▸ **Objective**
Please rewrite the lines from the line with "This screenshot has" up to and including the line with "click(217, 500)", putting "Collapse" in place of "Expand" and leaving everything else unchanged. Omit the pictures from your answer.

▸ **Data in this exercise**
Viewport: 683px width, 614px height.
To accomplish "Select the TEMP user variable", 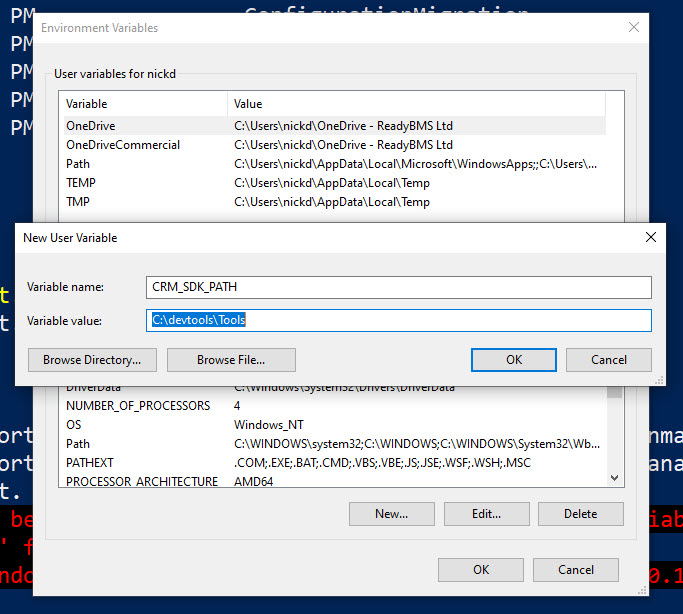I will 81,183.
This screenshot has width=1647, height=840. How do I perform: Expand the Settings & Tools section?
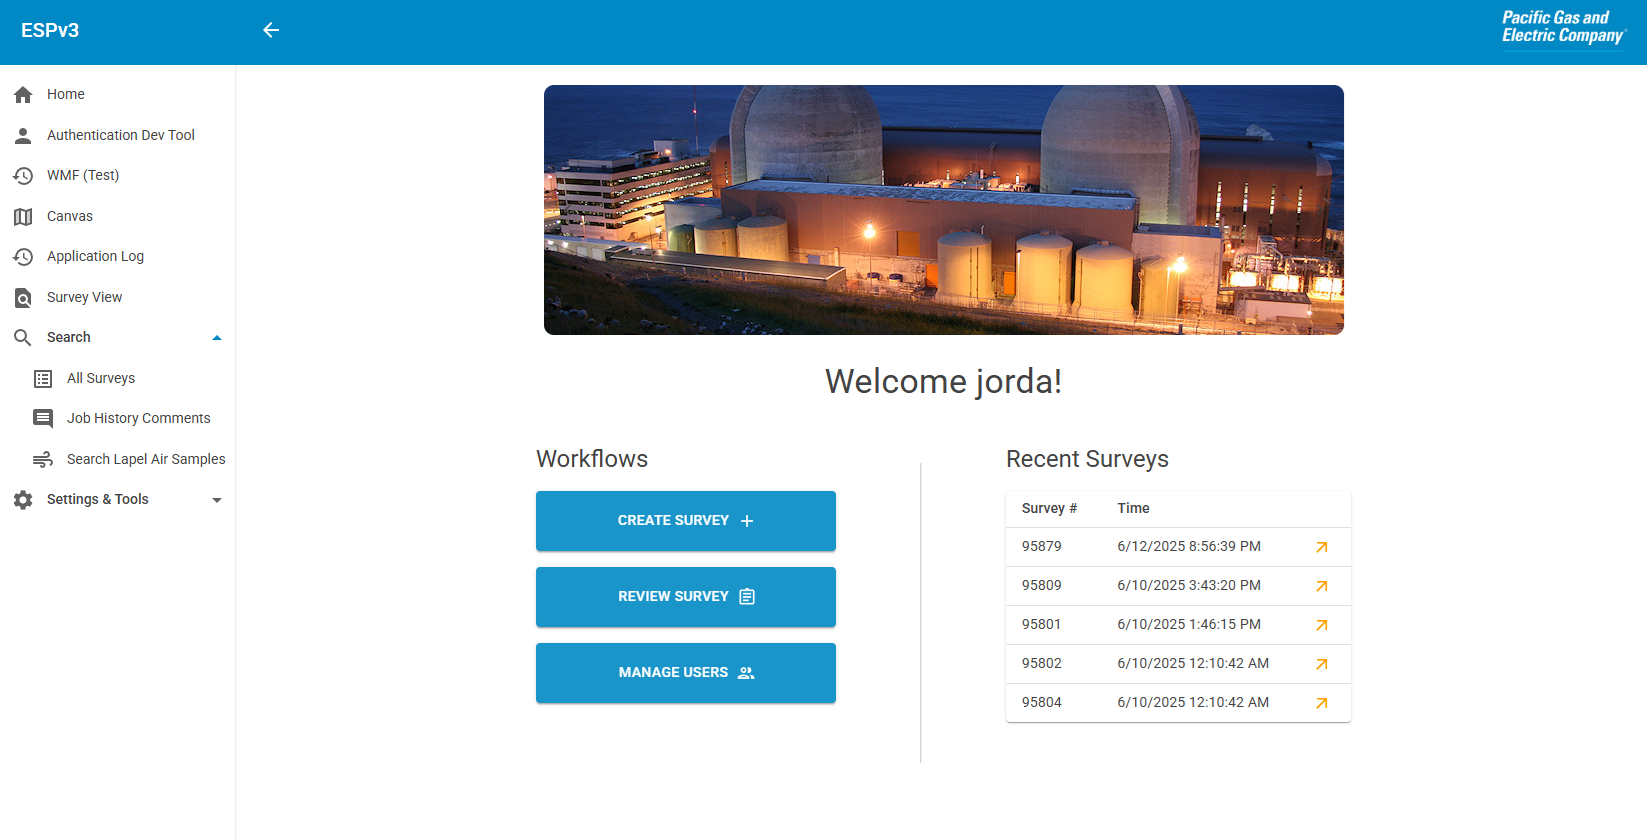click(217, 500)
* * *
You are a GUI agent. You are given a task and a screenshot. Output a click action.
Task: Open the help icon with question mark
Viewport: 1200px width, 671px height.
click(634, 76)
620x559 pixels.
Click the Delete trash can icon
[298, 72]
---
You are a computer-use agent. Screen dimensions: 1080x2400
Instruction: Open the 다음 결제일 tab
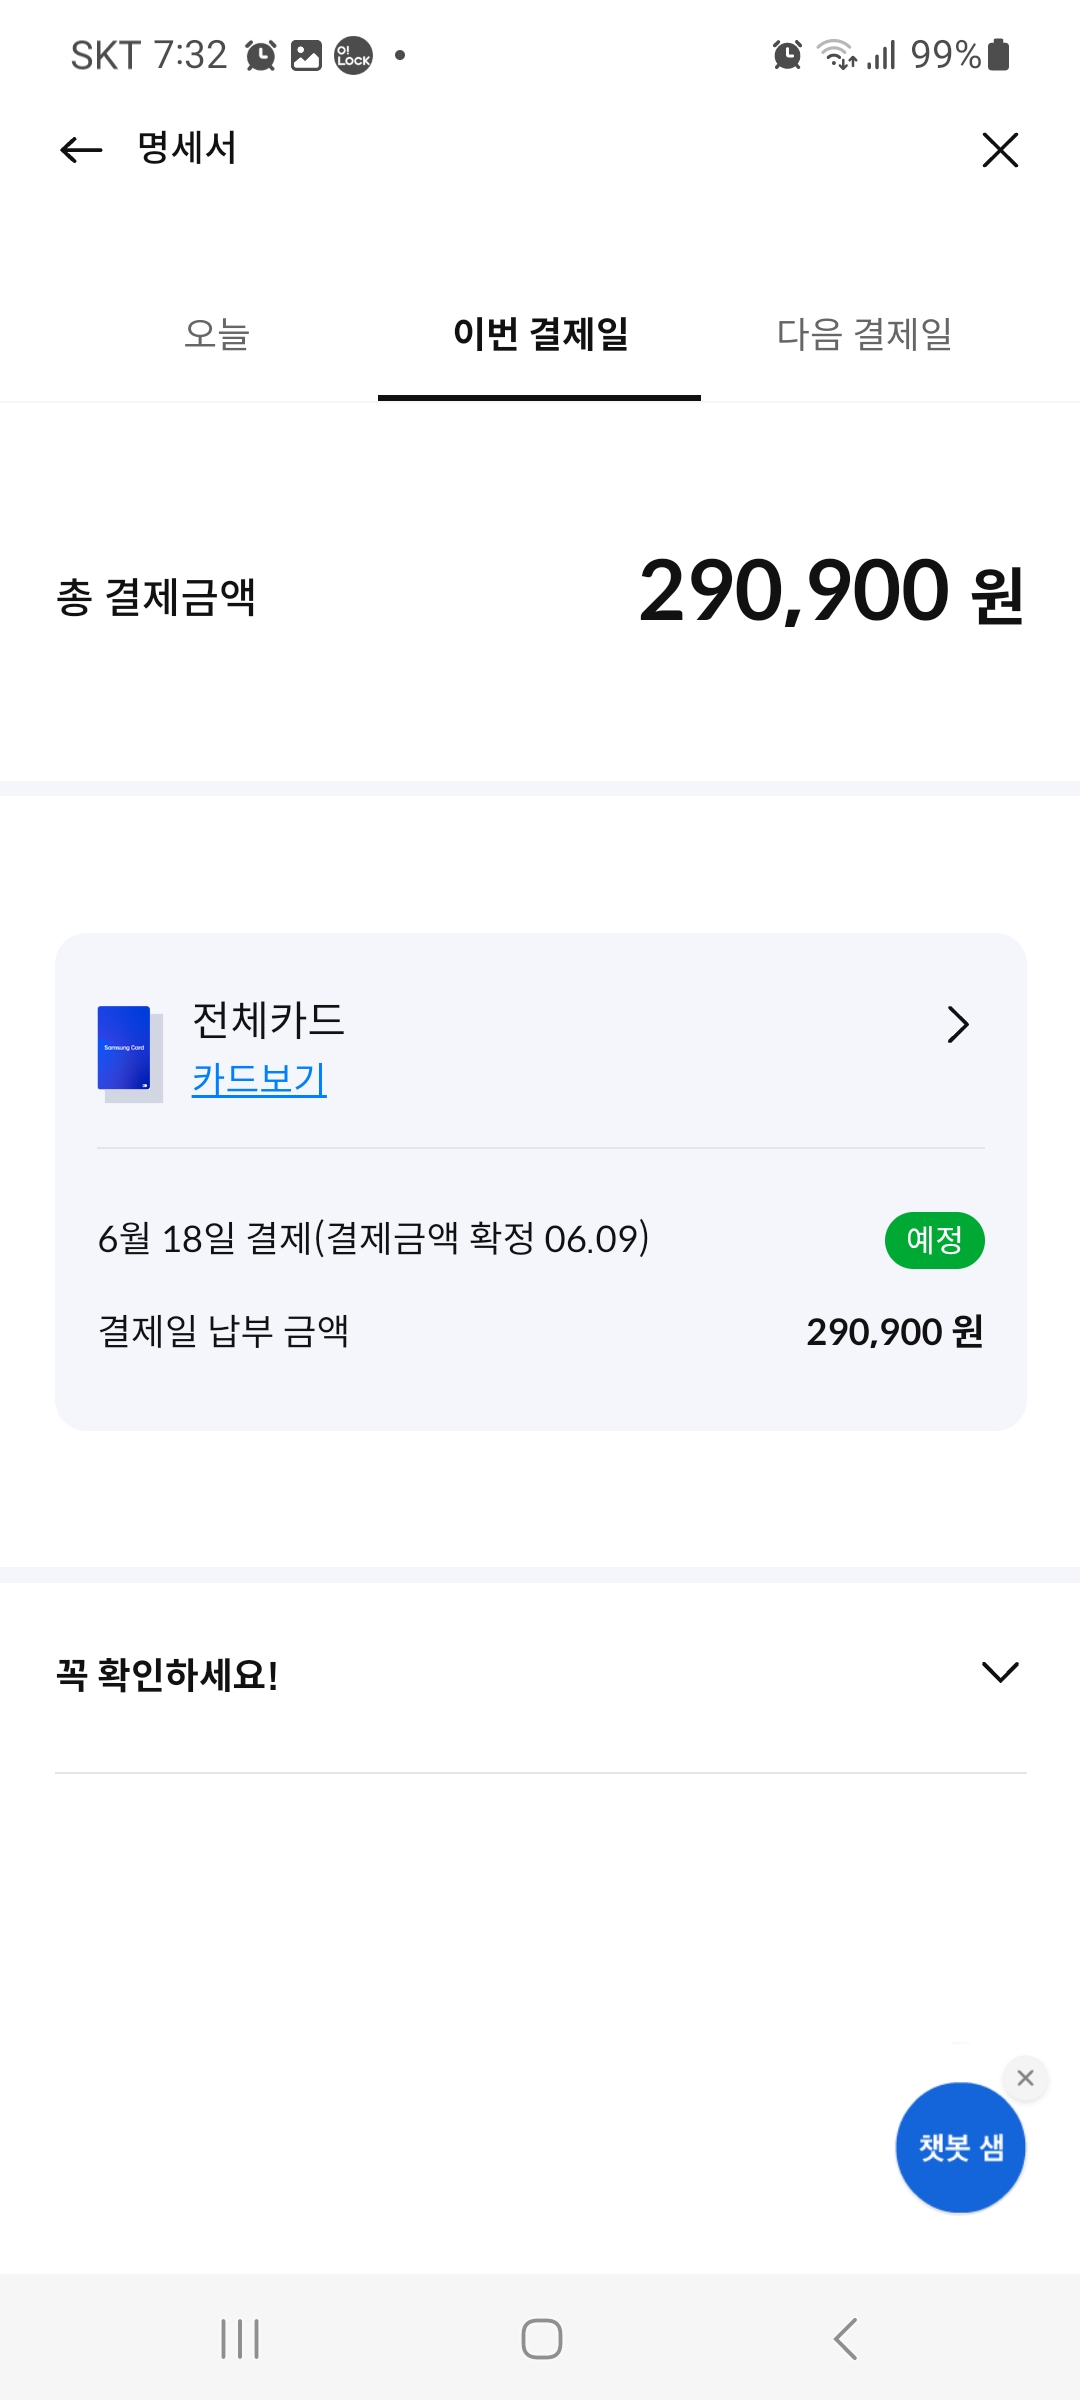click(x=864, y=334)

▸ **Solution for this problem**
This screenshot has width=1647, height=840. How do I perform: Collapse the Settings & Tools section?
click(217, 500)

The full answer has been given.